Do you halt your own plans on your day off and call him immediately?

Do you grumble about how unfair it is that he expects you to call him on a weekend but make the call anyway?

Most entrepreneurs are stuck in this cycle of giving up their own joy to cater to their clients because they think that this is equivalent to ‘the client is always right’. Just because you want to keep your clients and make them happy doesn’t mean you should bend over backward and sacrifice for them.

Instead, you have to educate them.

Think of it in these bold terms: your clients are like well-meaning dogs that haven’t been trained.

An untrained dog jumps around when he’s excited, gets on the furniture, tears stuff up, makes a mess, makes you crazy, doesn’t know right from wrong, when to be quiet, or even what is considered misbehaving.

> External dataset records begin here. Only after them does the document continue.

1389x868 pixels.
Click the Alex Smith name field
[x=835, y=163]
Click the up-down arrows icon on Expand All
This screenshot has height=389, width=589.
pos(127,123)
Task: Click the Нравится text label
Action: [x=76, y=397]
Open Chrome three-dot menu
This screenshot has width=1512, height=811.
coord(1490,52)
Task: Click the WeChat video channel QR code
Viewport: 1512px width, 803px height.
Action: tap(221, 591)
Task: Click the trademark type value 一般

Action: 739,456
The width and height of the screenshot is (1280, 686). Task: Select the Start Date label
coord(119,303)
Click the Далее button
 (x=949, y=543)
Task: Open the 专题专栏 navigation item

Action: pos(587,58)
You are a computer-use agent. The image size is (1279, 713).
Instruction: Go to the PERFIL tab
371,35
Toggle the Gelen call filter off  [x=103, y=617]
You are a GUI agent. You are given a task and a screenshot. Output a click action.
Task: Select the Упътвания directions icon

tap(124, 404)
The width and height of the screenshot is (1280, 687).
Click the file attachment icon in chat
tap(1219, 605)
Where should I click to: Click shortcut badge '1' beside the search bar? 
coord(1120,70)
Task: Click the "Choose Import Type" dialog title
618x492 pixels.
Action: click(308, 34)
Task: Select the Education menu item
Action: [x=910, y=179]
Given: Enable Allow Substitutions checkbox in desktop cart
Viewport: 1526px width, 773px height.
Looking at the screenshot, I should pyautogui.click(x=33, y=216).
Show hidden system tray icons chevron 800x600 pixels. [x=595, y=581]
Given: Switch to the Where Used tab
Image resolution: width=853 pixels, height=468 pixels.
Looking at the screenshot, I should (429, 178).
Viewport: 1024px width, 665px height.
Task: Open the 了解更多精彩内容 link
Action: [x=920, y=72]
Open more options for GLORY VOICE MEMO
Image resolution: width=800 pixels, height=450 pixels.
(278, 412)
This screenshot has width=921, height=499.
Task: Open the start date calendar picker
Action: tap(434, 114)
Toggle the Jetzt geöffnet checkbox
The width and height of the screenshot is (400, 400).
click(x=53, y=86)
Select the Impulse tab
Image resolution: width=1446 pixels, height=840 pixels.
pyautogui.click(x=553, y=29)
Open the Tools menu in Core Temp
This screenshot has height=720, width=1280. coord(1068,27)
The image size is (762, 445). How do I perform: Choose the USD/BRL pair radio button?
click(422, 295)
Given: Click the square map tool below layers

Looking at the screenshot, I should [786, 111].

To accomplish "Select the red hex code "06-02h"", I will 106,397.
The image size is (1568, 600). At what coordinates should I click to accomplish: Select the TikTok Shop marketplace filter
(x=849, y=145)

Your clients are like dogs.

No, I’m not saying they are dirty or drooling, but if you don’t educate them on how things work from the get-go, they are going to jump all over you and tear up your peace and calm.

They won’t mean to, they just won’t know any better.

If you do nothing, you will train your clients to dog on you! Consider a few innocent ways this will happen:

  1. You return their calls during nights and weekends giving the green light that you ARE available at these times.
  2. You sacrifice sacred parts of your schedule because a client ‘couldn’t’ get there during the day.
  3. You don’t clarify boundaries and how your process works from the get-go and don’t restate them with each passing step so that they are a clear, fresh command.
  4. You have your away message on while attending a conference but you use your networking break to return calls to existing clients the very same day.
  5. You allow a client to break a boundary you have set, grumbling to yourself as you stay up all night to rush their project.

By not setting good expectations up front and rewarding bad behavior, you end up the unhappy slave to your clients. Then business isn’t quite so fun anymore.

Clients are paying and they want what they want when they want it. But you should know that this rarely erupts into bad dog behavior if a new client is educated on how your business runs.